**WHAT TO DO**
From the first line to the last, retype the records exactly without their images.

SOURCE MATERIAL Start Marker

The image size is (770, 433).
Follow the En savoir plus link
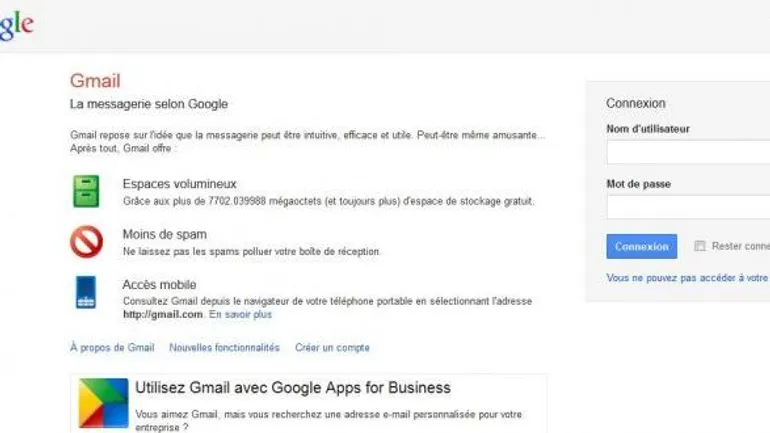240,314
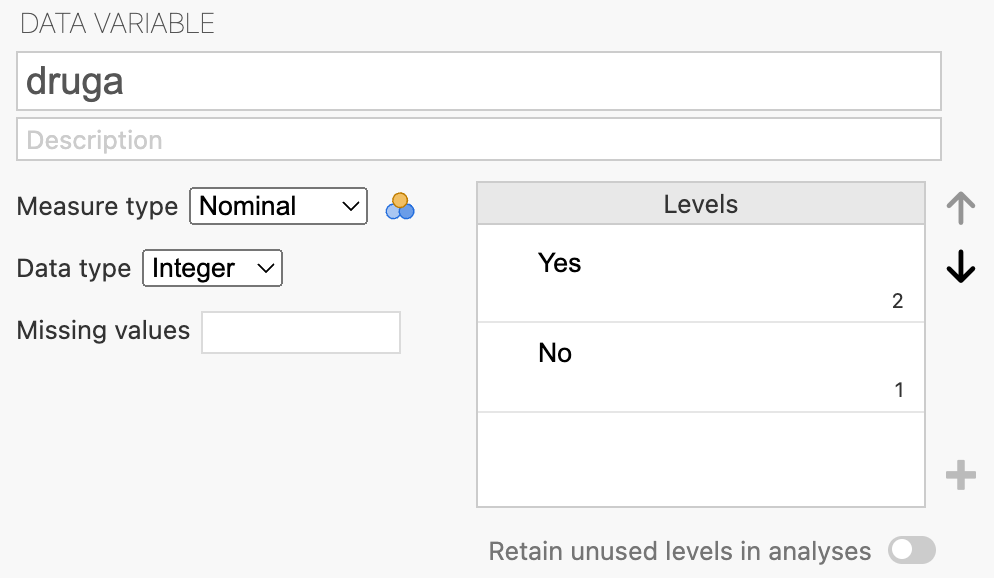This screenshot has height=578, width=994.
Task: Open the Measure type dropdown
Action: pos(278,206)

SOURCE MATERIAL End Marker

**TASK SOLUTION**
The image size is (770, 433).
Follow the En savoir plus link
240,314
This screenshot has height=578, width=994.
Task: Open the Measure type dropdown
Action: pos(278,206)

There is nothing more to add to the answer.